3 Janvier 2012
Beaucoup de gens pensent à voix basse, mais certains osent amplifier le son si je les interroge, qu’un aveugle doit forcément avoir une vie sexuelle pauvre, voire plutôt solitaire, onanisme plutôt que partage.
J’aime la sexualité et la sexualité me le rend bien.

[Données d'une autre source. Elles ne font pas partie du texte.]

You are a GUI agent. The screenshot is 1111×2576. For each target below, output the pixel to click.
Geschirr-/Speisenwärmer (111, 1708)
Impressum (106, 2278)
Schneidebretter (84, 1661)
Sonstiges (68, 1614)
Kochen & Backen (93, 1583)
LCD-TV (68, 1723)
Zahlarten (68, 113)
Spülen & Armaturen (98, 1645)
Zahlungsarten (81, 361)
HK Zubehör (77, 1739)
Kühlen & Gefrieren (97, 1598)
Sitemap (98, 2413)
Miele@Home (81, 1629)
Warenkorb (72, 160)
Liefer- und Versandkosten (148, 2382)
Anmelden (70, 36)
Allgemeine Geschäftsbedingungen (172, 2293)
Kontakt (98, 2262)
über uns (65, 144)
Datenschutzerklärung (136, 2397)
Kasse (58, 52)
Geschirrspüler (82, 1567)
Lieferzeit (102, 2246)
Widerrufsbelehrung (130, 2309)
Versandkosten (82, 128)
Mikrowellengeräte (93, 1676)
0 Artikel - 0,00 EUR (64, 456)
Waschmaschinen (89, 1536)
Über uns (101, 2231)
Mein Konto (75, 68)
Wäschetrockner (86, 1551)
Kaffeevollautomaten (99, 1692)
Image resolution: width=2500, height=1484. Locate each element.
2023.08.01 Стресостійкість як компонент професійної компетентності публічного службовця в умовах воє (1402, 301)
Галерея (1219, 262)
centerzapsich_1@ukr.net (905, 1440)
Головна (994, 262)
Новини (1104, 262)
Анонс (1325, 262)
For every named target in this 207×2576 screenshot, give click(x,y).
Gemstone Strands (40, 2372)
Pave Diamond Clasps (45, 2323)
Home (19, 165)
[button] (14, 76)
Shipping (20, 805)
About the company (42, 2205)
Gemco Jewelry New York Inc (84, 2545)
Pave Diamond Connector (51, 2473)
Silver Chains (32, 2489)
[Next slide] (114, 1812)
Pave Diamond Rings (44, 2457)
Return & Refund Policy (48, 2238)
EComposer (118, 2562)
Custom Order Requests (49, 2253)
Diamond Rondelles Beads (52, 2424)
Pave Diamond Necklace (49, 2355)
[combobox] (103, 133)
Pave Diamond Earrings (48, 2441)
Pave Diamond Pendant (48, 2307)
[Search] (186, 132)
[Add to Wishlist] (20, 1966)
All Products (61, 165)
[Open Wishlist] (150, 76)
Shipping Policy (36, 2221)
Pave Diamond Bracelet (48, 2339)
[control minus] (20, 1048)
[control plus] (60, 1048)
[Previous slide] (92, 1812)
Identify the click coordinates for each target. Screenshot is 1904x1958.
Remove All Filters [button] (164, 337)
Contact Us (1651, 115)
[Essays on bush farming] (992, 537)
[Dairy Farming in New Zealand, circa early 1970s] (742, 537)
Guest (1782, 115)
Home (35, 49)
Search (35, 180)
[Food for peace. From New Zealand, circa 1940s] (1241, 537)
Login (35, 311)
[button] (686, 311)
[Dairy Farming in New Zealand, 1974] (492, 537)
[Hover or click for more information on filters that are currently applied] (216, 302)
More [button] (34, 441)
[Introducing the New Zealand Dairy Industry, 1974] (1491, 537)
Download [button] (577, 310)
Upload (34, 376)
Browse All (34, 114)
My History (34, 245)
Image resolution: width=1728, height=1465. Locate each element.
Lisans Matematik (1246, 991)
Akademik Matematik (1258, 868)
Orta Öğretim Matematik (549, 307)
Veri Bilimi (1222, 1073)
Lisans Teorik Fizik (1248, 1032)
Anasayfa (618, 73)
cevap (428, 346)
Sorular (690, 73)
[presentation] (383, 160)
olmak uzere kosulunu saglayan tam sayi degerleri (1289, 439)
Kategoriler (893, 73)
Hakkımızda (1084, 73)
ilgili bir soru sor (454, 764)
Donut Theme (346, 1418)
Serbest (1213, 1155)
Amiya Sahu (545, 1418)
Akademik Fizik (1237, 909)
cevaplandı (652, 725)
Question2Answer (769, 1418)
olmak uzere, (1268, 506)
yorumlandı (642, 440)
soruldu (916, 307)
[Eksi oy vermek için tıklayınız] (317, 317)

Si je fouille dans le passé pour mettre à jour les racines qui seraient à l’origine de ce goût immodéré pour les désirs qui s’allument, se côtoient et dansent ensemble pour s’épuiser aux sommets des jouissances, une enfance homosexuelle intense apparaît. En ces temps avec mes parents nous habitions un hameau dans le département de l’Yonne comprenant deux grosses fermes qui en guise de main-d’œuvre avaient chacune leur douzaine d’enfants. Les grands garçons, dix-douze ans, cachés dans des recoins sombres de grenier ou entre les meules de paille, tripotaient et se faisaient tripoter par les plus petits de mon espèce, par les bleus comme on disait à l’époque ! Ces jeux de sexe et de plaisirs subis et partagés continuèrent jusqu’à mes treize ans sous d’autres cieux et dans un tout autre milieu, celui du monde des mal voyants à Angers, jusqu’à ce que Christina me fasse découvrir celui des femmes.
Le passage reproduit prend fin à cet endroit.